In the entries below, starting at the line that contains "Where should I" and ending at the last line of the entries, shift every coordinate in the answers by adding 83 to it. Give those lines again with the requests included, and leave the pictures out.

# [Records excerpted from a collection]
========================================
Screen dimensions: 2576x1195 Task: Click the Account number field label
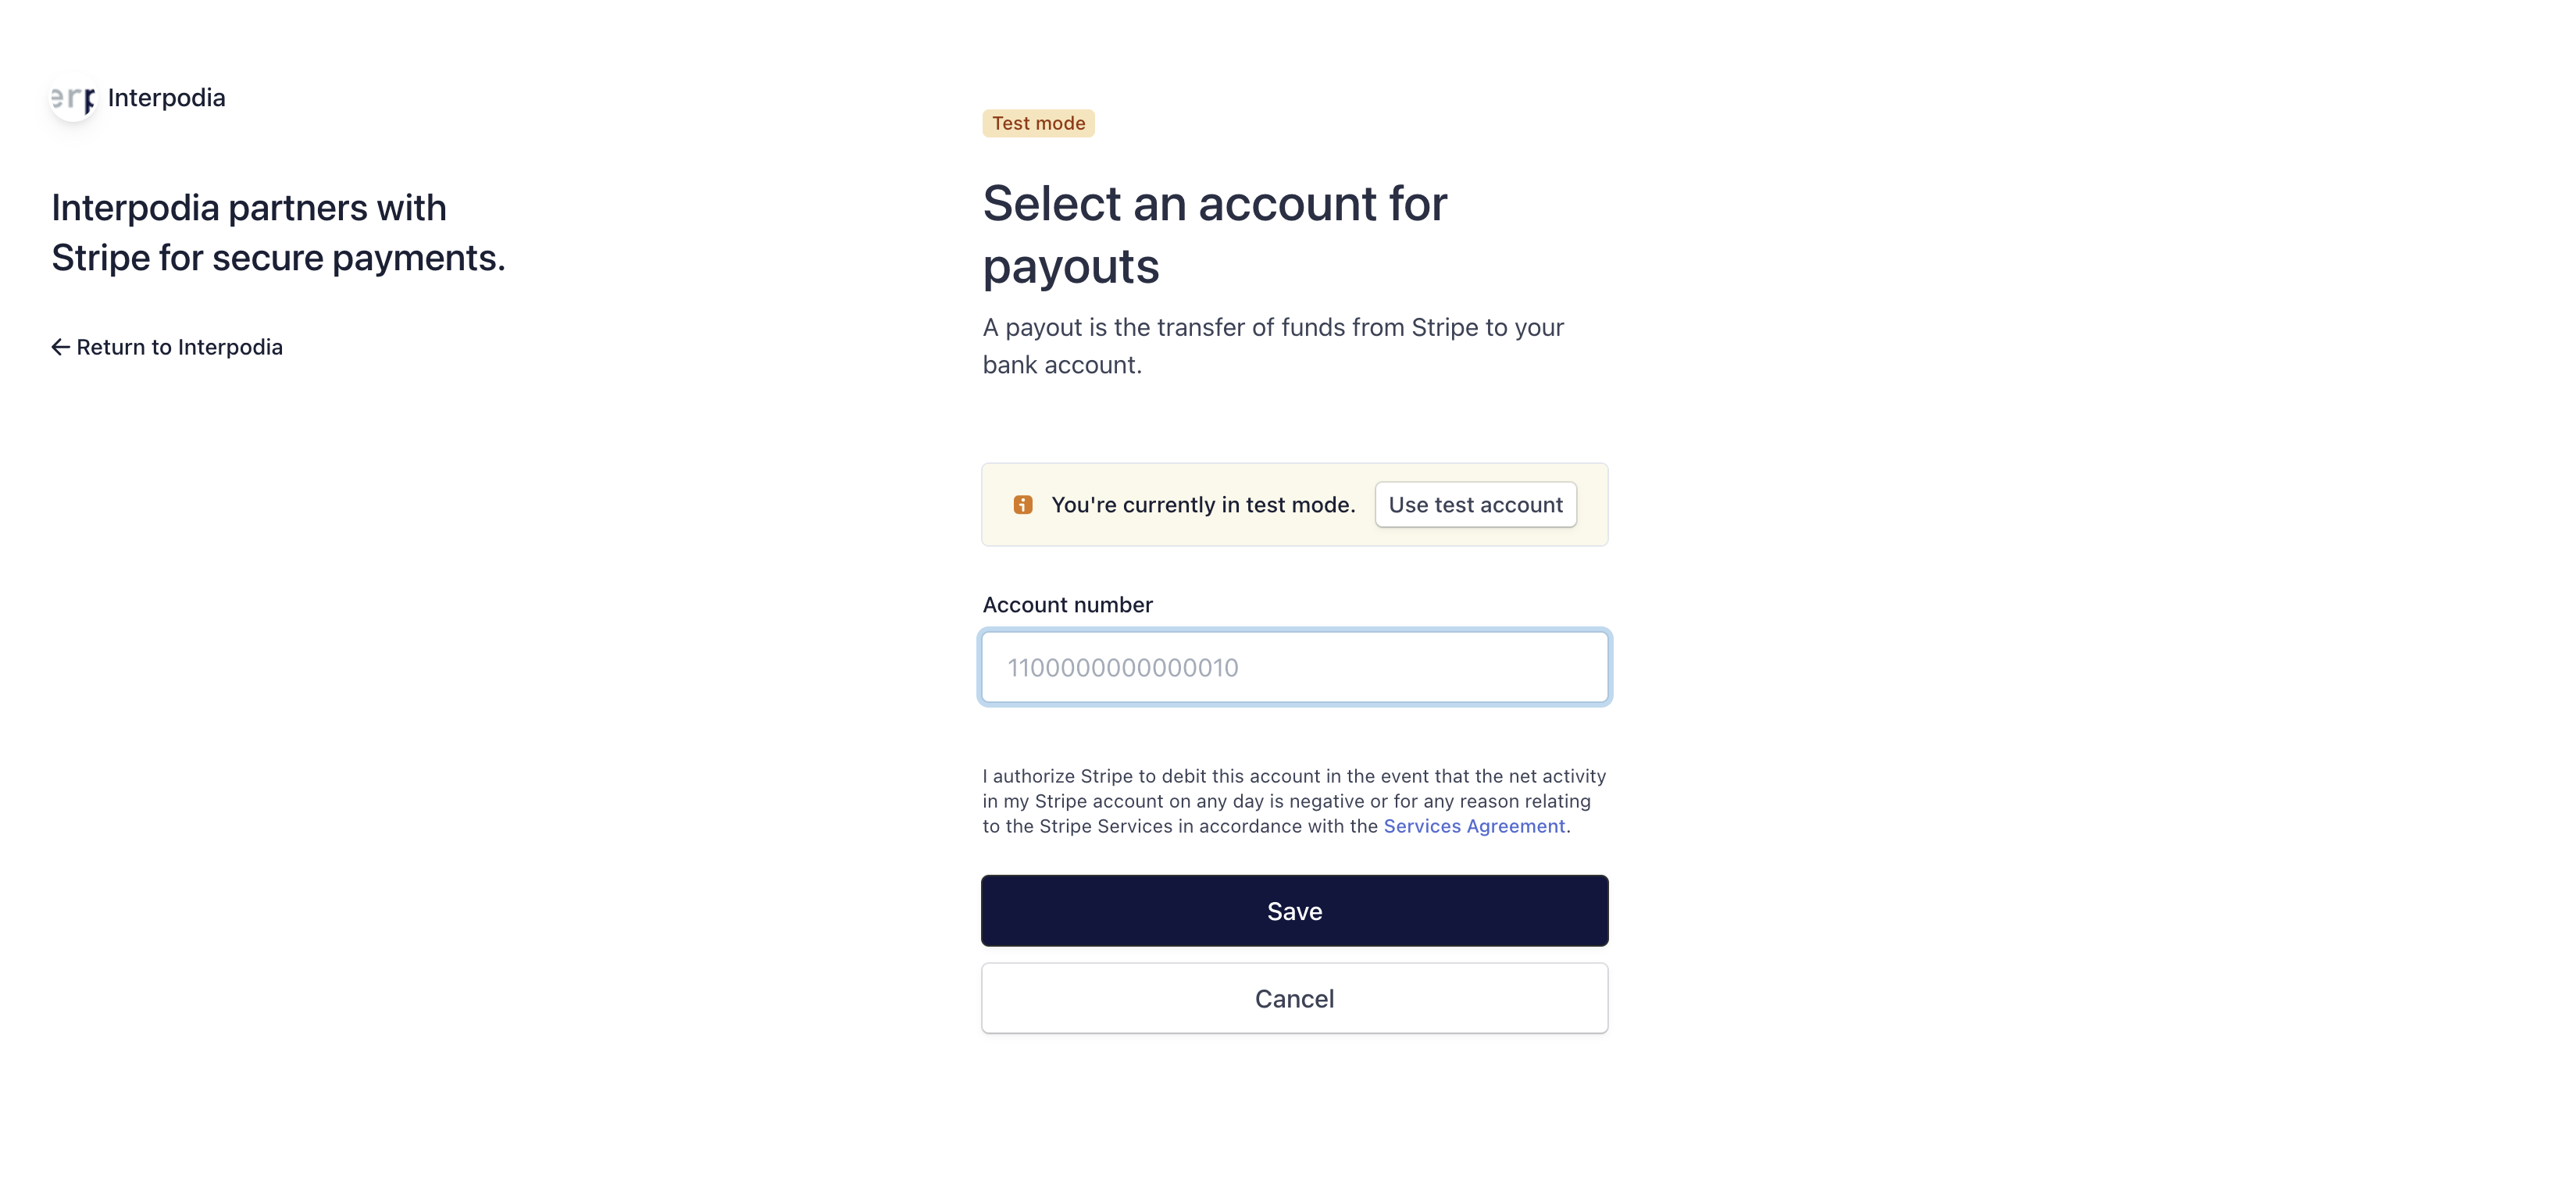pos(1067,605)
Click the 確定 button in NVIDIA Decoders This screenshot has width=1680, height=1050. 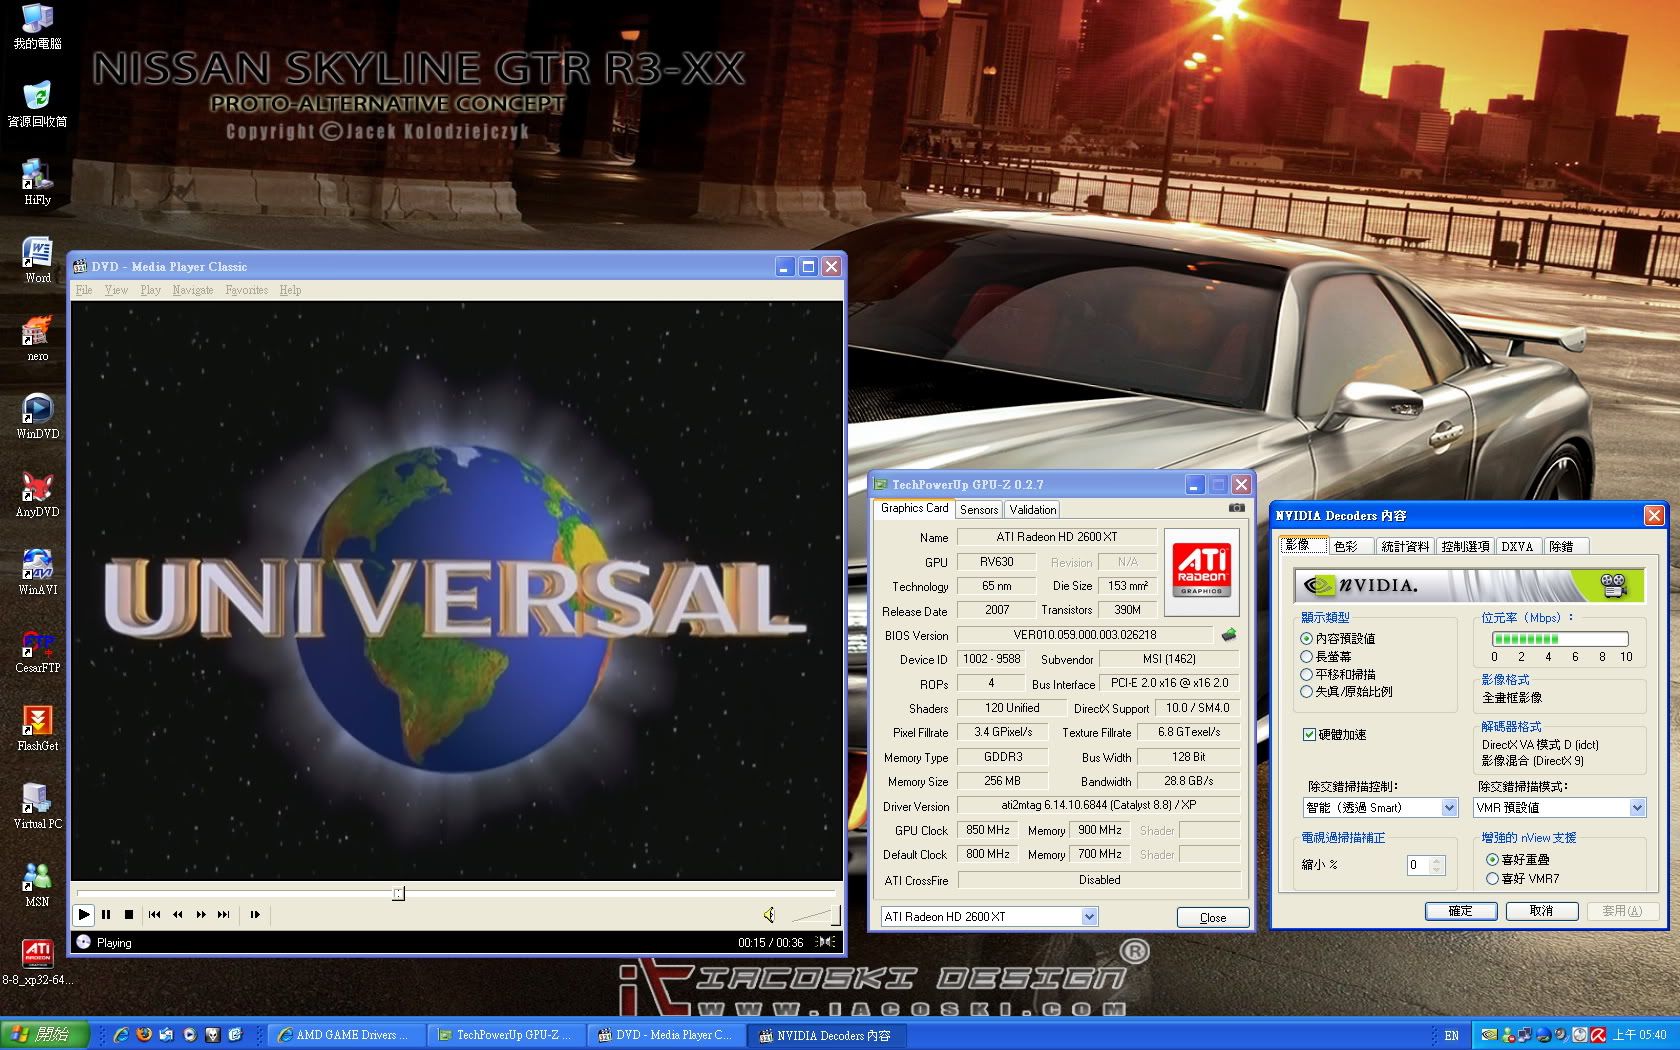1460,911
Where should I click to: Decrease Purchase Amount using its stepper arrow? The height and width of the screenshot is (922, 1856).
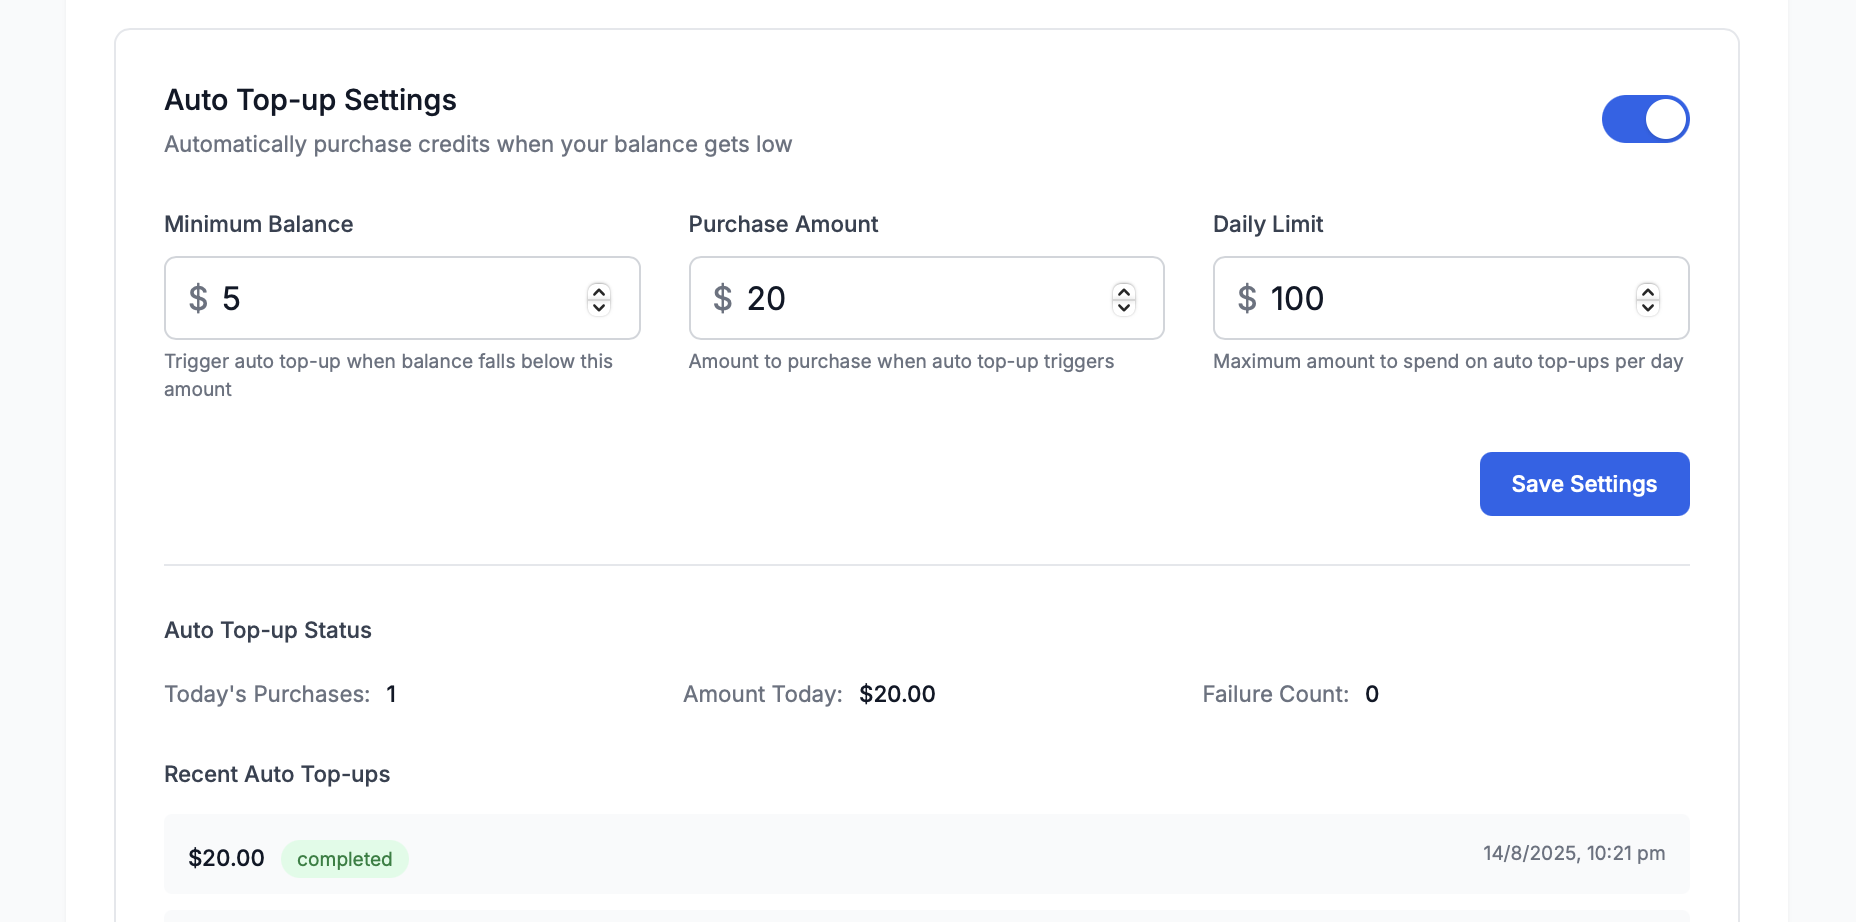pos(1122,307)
========================================
# [TASK RESULT]
Where should I click to: Decrease Purchase Amount using its stepper arrow? The height and width of the screenshot is (922, 1856).
pos(1205,390)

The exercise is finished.